* [Objetivo A]:
Transcreva integralmente o texto sobre o Tempo do Advento, sem mudar nenhuma palavra.

A Igreja celebra neste período o Tempo do Advento, abrindo o horizonte da plenitude prometida por Deus ao seu povo, na eternidade feliz a ser desfrutada junto dele. Olha ao redor, para identificar as presenças de Jesus Salvador no dia a dia da humanidade e acolhê-lo sempre e de novo, com o olhar da fé. E faz memória da irrupção da eternidade no tempo, quando, em Belém de Judá, o Verbo Encarnado nasceu na simplicidade da gruta da Natividade, para que todos os presépios viessem a atrair as gerações, de forma a oferecer a perene novidade de Jesus Cristo. Com tais olhares, a Igreja reconhece como própria a tarefa de anunciar, semear e cuidar da planta da esperança no coração das pessoas.

* [Objetivo B]:
Reúna todas as linhas dos registros abaixo que contêm a palavra "Instruction". Diferencie maiúsculas de minúsculas.

* [Dados para processamento]:

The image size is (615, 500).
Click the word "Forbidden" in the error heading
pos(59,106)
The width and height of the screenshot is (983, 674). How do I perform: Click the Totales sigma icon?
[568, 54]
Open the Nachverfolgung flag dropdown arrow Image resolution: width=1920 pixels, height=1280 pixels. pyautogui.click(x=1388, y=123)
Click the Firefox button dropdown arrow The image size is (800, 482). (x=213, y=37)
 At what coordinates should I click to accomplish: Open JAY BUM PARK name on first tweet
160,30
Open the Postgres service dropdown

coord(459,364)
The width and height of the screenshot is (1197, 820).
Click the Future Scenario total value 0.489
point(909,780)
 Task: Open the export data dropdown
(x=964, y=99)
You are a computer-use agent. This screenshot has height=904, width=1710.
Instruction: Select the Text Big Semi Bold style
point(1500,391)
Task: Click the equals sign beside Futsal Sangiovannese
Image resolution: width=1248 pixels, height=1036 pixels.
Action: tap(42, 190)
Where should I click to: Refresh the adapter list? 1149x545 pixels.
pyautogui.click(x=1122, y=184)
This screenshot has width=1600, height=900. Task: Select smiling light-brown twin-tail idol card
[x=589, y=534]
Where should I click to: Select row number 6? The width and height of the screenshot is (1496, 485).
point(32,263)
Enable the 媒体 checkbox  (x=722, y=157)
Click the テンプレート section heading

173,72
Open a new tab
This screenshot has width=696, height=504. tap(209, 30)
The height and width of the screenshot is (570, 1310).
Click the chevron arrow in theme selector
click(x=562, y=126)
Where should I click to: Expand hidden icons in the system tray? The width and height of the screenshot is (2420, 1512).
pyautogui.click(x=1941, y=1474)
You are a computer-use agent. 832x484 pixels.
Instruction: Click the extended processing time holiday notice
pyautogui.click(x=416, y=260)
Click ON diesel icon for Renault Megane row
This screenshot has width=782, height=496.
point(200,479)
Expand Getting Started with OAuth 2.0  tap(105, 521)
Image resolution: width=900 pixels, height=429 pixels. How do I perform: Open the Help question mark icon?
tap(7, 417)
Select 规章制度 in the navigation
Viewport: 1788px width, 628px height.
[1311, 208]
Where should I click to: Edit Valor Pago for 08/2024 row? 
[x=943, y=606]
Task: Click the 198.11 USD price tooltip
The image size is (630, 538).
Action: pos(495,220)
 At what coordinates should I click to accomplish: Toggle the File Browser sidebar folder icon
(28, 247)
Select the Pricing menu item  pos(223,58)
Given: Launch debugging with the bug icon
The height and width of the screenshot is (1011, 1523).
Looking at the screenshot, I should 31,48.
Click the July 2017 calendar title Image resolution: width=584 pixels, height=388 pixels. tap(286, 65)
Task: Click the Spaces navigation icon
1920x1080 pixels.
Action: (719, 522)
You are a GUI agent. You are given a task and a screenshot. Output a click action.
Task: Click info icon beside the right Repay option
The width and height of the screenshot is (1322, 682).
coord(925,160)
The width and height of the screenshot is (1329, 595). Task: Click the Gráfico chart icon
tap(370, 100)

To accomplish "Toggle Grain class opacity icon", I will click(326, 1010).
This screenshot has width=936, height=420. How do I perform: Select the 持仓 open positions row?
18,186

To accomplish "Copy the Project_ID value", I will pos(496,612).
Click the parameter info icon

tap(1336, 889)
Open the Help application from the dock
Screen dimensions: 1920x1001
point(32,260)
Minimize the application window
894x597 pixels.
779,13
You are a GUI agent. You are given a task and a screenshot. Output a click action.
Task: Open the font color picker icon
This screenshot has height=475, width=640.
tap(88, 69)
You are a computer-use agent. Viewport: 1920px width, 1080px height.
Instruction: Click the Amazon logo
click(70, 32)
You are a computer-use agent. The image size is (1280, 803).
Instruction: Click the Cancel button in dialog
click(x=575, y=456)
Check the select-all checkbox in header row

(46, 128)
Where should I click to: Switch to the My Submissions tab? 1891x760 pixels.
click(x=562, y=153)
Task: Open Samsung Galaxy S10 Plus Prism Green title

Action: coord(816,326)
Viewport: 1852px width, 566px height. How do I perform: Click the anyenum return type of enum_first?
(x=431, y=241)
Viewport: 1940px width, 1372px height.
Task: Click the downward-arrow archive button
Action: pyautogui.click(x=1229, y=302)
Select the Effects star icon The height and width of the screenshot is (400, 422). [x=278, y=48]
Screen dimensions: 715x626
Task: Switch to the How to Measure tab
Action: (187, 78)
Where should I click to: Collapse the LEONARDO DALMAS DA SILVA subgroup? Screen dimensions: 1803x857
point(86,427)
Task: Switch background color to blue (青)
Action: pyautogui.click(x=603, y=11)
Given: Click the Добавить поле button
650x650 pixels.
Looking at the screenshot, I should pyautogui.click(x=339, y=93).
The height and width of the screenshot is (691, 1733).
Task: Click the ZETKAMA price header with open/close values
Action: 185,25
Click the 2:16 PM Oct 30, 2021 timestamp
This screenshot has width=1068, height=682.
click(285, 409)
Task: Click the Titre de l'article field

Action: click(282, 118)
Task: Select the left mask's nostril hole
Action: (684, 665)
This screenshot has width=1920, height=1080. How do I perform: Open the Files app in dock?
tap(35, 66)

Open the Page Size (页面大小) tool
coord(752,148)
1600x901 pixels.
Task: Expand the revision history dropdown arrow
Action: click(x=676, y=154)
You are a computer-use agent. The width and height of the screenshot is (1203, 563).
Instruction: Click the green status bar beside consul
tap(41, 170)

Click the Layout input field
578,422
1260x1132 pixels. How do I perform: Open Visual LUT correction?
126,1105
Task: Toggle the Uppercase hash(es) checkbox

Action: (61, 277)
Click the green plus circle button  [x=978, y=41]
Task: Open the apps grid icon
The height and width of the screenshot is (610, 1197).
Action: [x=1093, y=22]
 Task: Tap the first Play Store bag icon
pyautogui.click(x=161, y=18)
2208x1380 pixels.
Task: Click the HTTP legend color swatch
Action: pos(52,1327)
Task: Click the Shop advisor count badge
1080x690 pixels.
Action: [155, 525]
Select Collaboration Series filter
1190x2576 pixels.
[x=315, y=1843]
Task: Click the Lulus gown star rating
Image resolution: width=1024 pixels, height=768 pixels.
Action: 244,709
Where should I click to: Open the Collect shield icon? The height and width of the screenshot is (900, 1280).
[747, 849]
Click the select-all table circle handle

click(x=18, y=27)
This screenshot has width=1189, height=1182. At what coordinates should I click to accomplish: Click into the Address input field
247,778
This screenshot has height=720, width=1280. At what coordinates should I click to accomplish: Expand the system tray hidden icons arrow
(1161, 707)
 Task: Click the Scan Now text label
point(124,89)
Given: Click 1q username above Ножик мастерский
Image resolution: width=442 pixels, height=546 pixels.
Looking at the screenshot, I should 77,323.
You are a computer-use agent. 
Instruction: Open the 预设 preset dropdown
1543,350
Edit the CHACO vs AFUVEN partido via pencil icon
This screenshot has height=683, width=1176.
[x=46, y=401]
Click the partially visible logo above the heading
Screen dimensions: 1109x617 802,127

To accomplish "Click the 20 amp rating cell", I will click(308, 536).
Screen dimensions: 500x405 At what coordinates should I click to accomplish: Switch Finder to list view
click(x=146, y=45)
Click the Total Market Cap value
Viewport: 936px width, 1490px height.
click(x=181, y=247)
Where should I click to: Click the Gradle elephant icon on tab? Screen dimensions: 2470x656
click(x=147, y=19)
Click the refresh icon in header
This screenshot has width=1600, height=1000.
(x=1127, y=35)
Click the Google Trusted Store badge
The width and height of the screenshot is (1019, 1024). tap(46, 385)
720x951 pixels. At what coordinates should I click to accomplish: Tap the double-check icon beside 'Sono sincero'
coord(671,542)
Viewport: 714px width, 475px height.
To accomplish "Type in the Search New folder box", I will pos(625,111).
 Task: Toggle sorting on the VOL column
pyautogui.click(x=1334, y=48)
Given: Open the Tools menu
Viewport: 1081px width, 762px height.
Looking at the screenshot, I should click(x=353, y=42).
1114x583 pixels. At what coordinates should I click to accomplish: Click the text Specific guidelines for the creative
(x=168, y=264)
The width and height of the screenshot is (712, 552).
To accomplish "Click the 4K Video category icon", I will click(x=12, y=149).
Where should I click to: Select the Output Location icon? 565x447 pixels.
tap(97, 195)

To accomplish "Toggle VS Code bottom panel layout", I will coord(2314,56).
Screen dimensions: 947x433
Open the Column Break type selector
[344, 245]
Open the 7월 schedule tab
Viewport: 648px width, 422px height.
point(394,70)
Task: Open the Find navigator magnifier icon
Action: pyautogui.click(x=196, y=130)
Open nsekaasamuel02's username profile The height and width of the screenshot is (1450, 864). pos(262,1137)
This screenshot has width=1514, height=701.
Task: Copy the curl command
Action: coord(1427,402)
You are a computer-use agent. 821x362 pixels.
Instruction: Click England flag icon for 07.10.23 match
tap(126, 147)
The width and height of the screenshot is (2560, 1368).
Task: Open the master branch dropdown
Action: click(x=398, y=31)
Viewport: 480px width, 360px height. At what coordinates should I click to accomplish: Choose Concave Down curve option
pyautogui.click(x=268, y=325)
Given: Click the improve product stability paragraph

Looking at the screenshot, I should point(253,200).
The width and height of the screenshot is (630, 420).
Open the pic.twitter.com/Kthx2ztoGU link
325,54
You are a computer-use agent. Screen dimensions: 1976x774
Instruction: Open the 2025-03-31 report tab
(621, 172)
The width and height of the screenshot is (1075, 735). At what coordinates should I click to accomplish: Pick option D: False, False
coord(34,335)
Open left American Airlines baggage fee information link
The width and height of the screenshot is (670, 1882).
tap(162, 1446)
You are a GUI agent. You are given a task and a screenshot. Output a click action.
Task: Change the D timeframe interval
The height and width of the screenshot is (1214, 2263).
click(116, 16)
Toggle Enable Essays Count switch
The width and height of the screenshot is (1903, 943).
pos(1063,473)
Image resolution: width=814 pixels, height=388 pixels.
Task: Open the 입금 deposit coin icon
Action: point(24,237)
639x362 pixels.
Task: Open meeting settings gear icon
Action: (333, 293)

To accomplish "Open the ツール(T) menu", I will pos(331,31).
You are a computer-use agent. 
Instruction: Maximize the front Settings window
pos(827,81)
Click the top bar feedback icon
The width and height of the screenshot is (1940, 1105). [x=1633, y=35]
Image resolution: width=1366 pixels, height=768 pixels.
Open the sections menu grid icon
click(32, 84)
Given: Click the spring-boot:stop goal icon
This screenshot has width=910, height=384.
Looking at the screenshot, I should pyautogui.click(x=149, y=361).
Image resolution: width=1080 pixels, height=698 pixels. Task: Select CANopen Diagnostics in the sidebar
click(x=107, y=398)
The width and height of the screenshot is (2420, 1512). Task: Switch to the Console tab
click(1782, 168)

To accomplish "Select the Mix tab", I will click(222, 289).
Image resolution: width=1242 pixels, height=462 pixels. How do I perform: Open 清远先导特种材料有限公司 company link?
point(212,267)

* [Resposta correta A]:
A Igreja celebra neste período o Tempo do Advento, abrindo o horizonte da plenitude prometida por Deus ao seu povo, na eternidade feliz a ser desfrutada junto dele. Olha ao redor, para identificar as presenças de Jesus Salvador no dia a dia da humanidade e acolhê-lo sempre e de novo, com o olhar da fé. E faz memória da irrupção da eternidade no tempo, quando, em Belém de Judá, o Verbo Encarnado nasceu na simplicidade da gruta da Natividade, para que todos os presépios viessem a atrair as gerações, de forma a oferecer a perene novidade de Jesus Cristo. Com tais olhares, a Igreja reconhece como própria a tarefa de anunciar, semear e cuidar da planta da esperança no coração das pessoas.

* [Resposta correta B]:
Instruction: Select the Text Big Semi Bold style
Instruction: Click the extended processing time holiday notice
Instruction: Click the Amazon logo
Instruction: Click the Cancel button in dialog
Instruction: Click the green status bar beside consul
Instruction: Open the 预设 preset dropdown
Instruction: Click England flag icon for 07.10.23 match
Instruction: Open the 2025-03-31 report tab
Instruction: Maximize the front Settings window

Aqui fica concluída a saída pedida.